Terjemahan resmi ini telah
disetujui oleh delegasi RI dan GAM. Hanya terjemahan resmi ini yang digunakan
dalam bahasa Indonesia. Teks Asli tertulis dalam bahasa Inggris yang
ditandatangani di Helsinki, Finlandia 15 Agustus 2005.
Nota
Kesepahaman
antara
Pemerintah
Republik Indonesia
dan
Gerakan Aceh
Merdeka
Pemerintah Republik Indonesia dan
Gerakan Aceh Merdeka (GAM) menegaskan komitmen mereka untuk penyelesaian
konflik Aceh secara damai, menyeluruh, berkelanjutan dan bermartabat bagi
semua.
Para pihak bertekad untuk
menciptakan kondisi sehingga pemerintahan rakyat Aceh dapat diwujudkan melalui
suatu proses yang demokratis dan adil dalam negara kesatuan dan konstitusi
Republik Indonesia.
Para pihak sangat yakin bahwa
hanya dengan penyelesaian damai atas konflik tersebut yang akan memungkinkan
pembangunan kembali Aceh pasca Tsunami tanggal 26 Desember 2005 dapat mencapai
kemajuan dan keberhasilan.
Para pihak yang terlibat dalam
konflik bertekad untuk membangun rasa saling percaya.

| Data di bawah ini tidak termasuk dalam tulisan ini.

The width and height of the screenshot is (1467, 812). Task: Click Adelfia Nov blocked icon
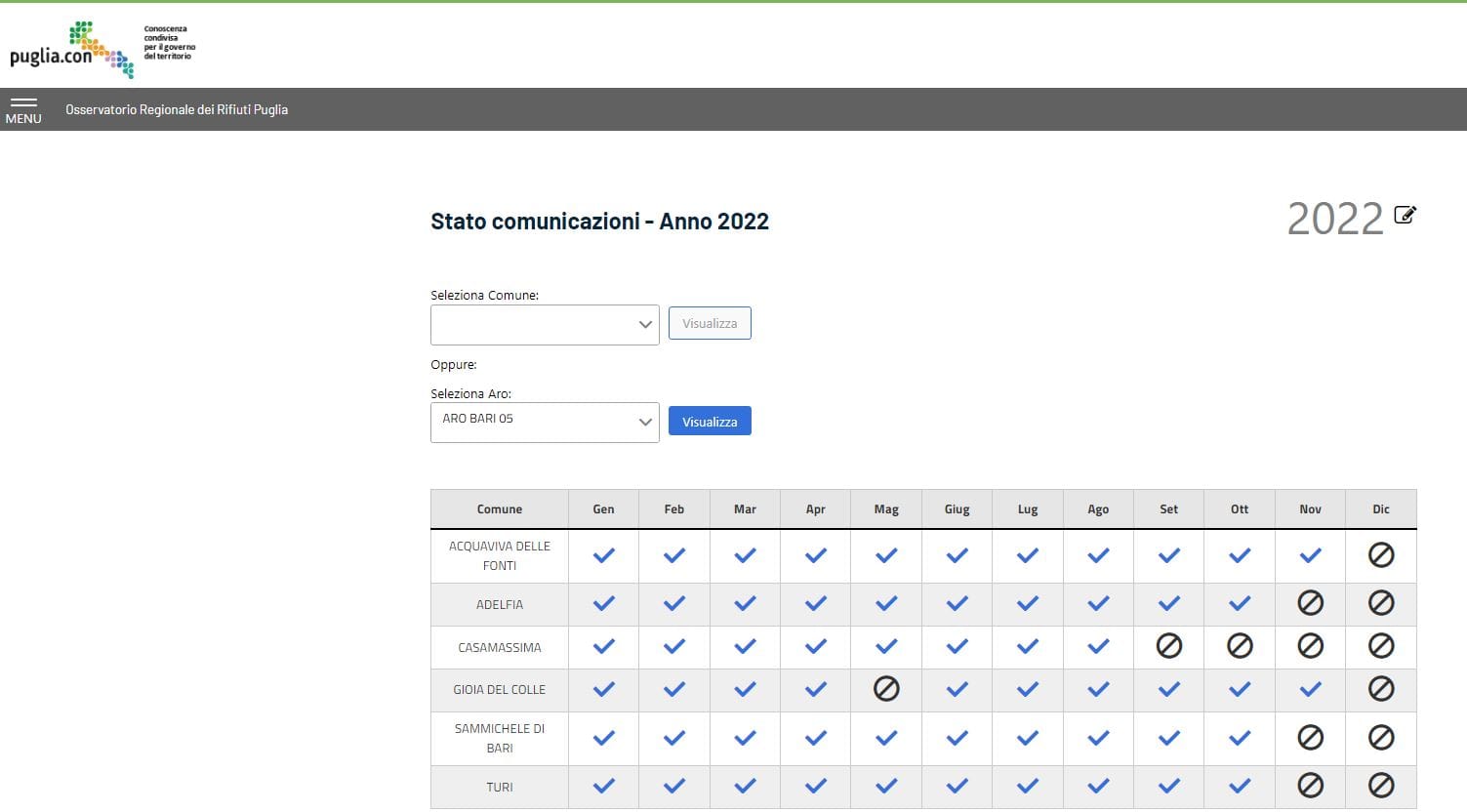tap(1311, 603)
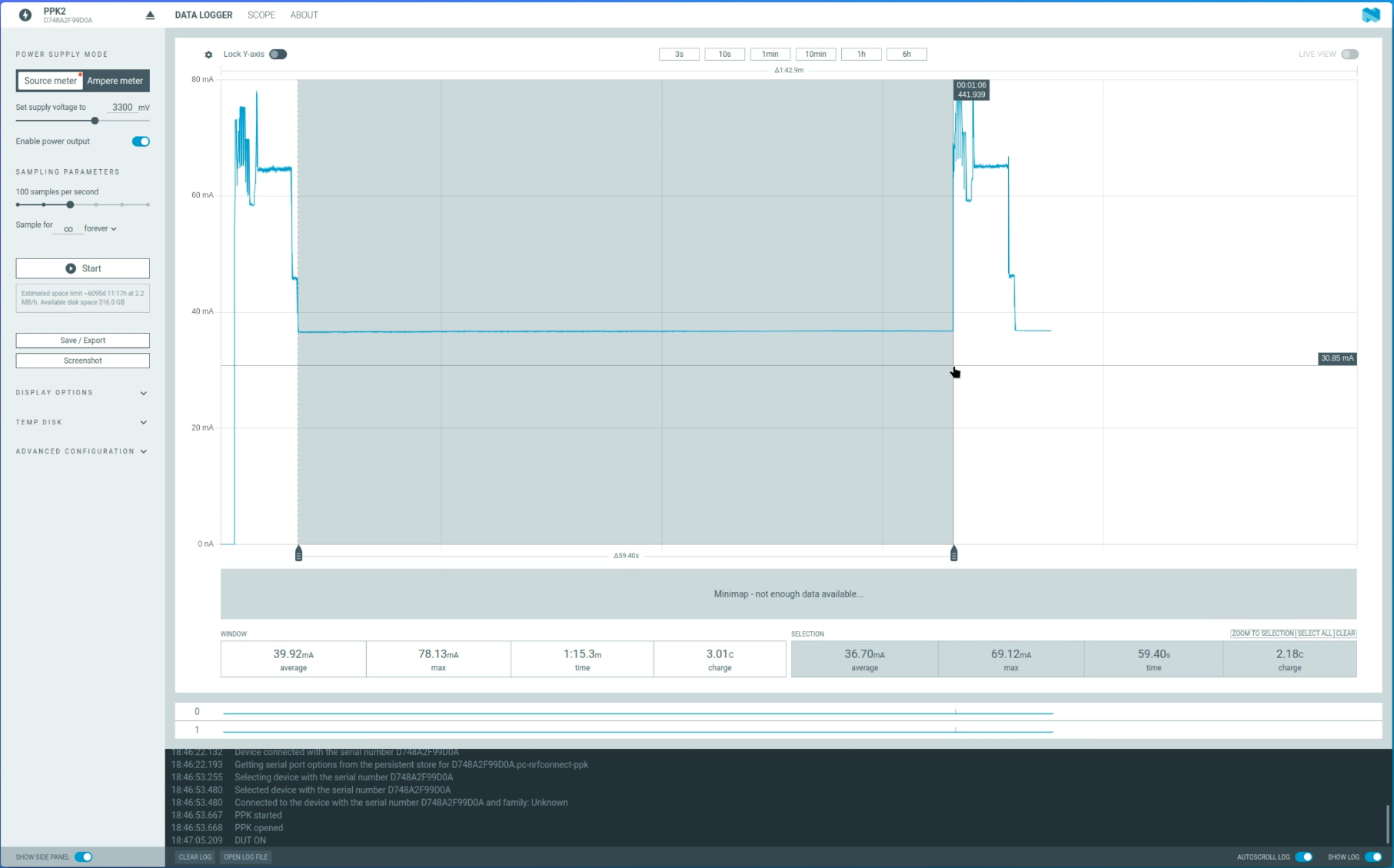1394x868 pixels.
Task: Open the forever sample duration dropdown
Action: click(100, 228)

Nota Kesepahaman ini memerinci
isi persetujuan yang dicapai dan prinsip- prinsip yang akan memandu proses
transformasi.
Untuk maksud ini Pemerintah RI
dan GAM menyepakati hal-hal berikut:
1.
PENYELENGGARAAN PEMERINTAHAN DI ACEH
1.1. Undang-undang tentang Penyelenggaraan
Pemerintahan di Aceh
1.1.1. Undang-undang baru tentang
Penyelenggaraan Pemerintahan di Aceh
akan diundangkan dan akan mulai
berlaku sesegera mungkin dan selambat-lambatnya tanggal 31 Maret 2006.
1.1.2. Undang-undang baru tentang
Penyelenggaraan Pemerintahan di Aceh
akan didasarkan pada prinsip-prinsip
sebagai berikut:
a) Aceh akan
melaksanakan kewenangan dalam semua sektor publik, yang akan diselenggarakan
bersamaan dengan administrasi sipil dan peradilan, kecuali dalam bidang
hubungan luar negeri, pertahanan luar, keamanan nasional, hal ikhwal moneter
dan fiskal, kekuasaan kehakiman dan kebebasan beragama, dimana kebijakan
tersebut merupakan kewenangan Pemerintah Republik Indonesia sesuai dengan
Konstitusi.
b) Persetujuan-persetujuan
internasional yang diberlakukan oleh Pemerintah Indonesia yang terkait dengan
hal ikhwal kepentingan khusus Aceh akan berlaku dengan konsultasi dan
persetujuan legislatif Aceh.
c) Keputusan-keputusan
Dewan Perwakilan Rakyat Republik Indonesia yang terkait dengan Aceh akan
dilakukan dengan konsultasi dan persetujuan legislatif Aceh.
d) Kebijakan-kebijakan
administratif yang diambil oleh Pemerintah Indonesia berkaitan dengan Aceh akan
dilaksanakan dengan konsultasi dan persetujuan Kepala Pemerintah Aceh.
1.1.3. Nama Aceh dan gelar
pejabat senior yang dipilih akan ditentukan oleh
legislatif Aceh setelah pemilihan
umum yang akan datang.
1.1.4. Perbatasan Aceh merujuk
pada perbatasan 1 Juli 1956.
1.1.5. Aceh memiliki hak untuk
menggunakan simbol-simbol wilayah termasuk
bendera, lambang dan himne.
1.1.6. Kanun Aceh akan disusun
kembali untuk Aceh dengan menghormati
tradisi sejarah dan adat istiadat
rakyat Aceh serta mencerminkan kebutuhan hukum terkini Aceh.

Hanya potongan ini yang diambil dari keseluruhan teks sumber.